I’m afraid that I now have to warn you that, as currently provided in Sierra 10.12, log has some major bugs which seriously limit its usefulness – yes, for working with historic log data and post hoc diagnosis.

These bugs are in its show command, which is the only tool currently provided with Sierra for examining events which have already occurred. They appear confined to the --start and --end options, which allow you to limit the window of logs to be shown.

For example, if you use a command like
log show --predicate 'subsystem == "com.apple.TimeMachine"' --style syslog --start '2016-10-03 14:00:00' --end '2016-10-03 18:00:00' --info
at 18:10, you would expect to see at least one or two Time Machine backups being completed.
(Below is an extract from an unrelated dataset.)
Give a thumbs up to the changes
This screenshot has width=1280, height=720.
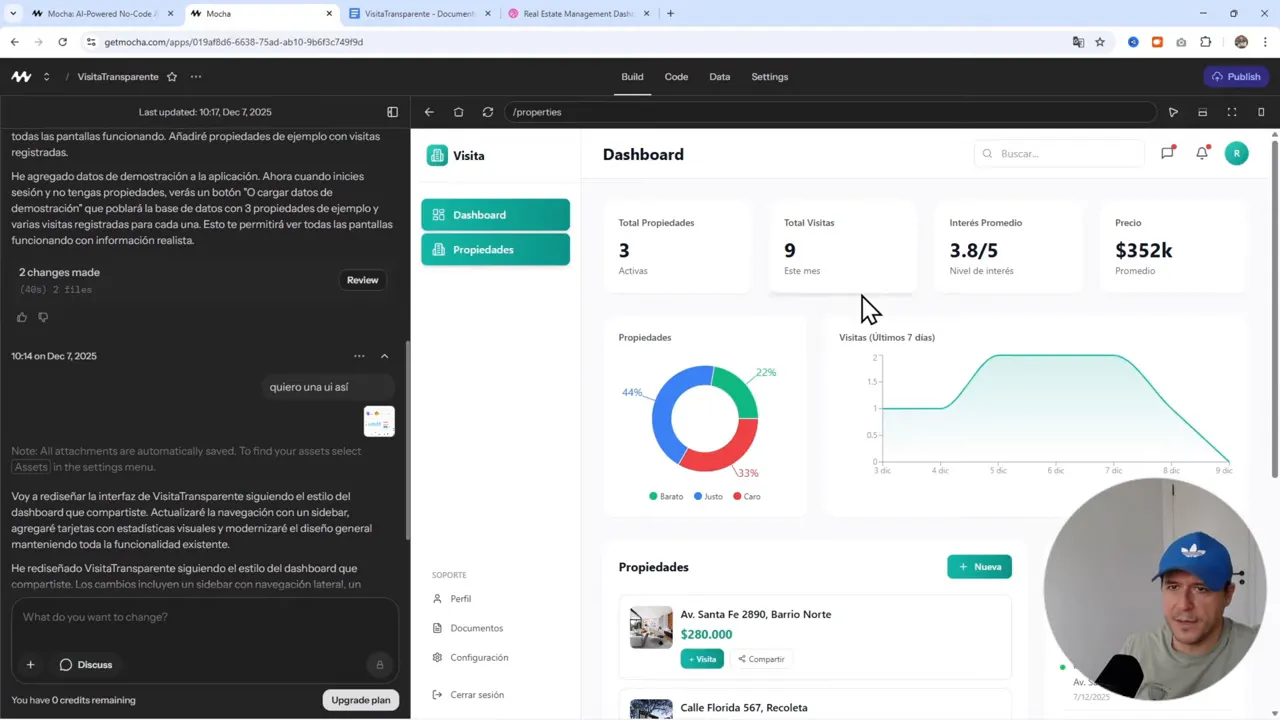tap(21, 316)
Chances are that such a command will find none. If you were to use instead a command like
log show --predicate 'subsystem == "com.apple.TimeMachine"' --style syslog --info --last 4h
at 18:10, you will see those backups.

Using --start and --end options with a predicate almost always seem to result in a blank return.

Even used without a predicate, the --start and --end options lose a lot of log entries, which can be alleviated by widening the time window.

For example,
log show --start '2016-10-03 15:40:00' --end '2016-10-03 15:41:00' --info
returned just 5 log entries in that one-minute window. But widening the time window with
log show --start '2016-10-03 15:39:00' --end '2016-10-03 15:42:00' --info
returned 26 entries for that same one-minute window.
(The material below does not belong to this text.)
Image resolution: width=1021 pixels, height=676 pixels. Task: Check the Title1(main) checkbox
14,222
This appears to be independent of other options, such as the --style option, so the only workaround, if you want to obtain a historic time window from the logs, is to widen that window and avoid the use of any predicates. Even then, log show may still not return log entries which are held for that period.

The good news is that the --last option does not appear to have any bugs, so you can still retrieve reliable log information for time periods up to the present. However, you cannot use the --start or --end options to limit the window returned when using --last: you can either use --start and --end (bugs and all), or --last, but not both together.

It is possibly these bugs which are currently preventing any useful tools in Console 1.0 for the examination of historic log data, as without --start and --end options, most attempts to look at such data end up being overwhelmed with unusable quantities of log records.

I will add these bugs to the list of known bugs in Sierra very shortly.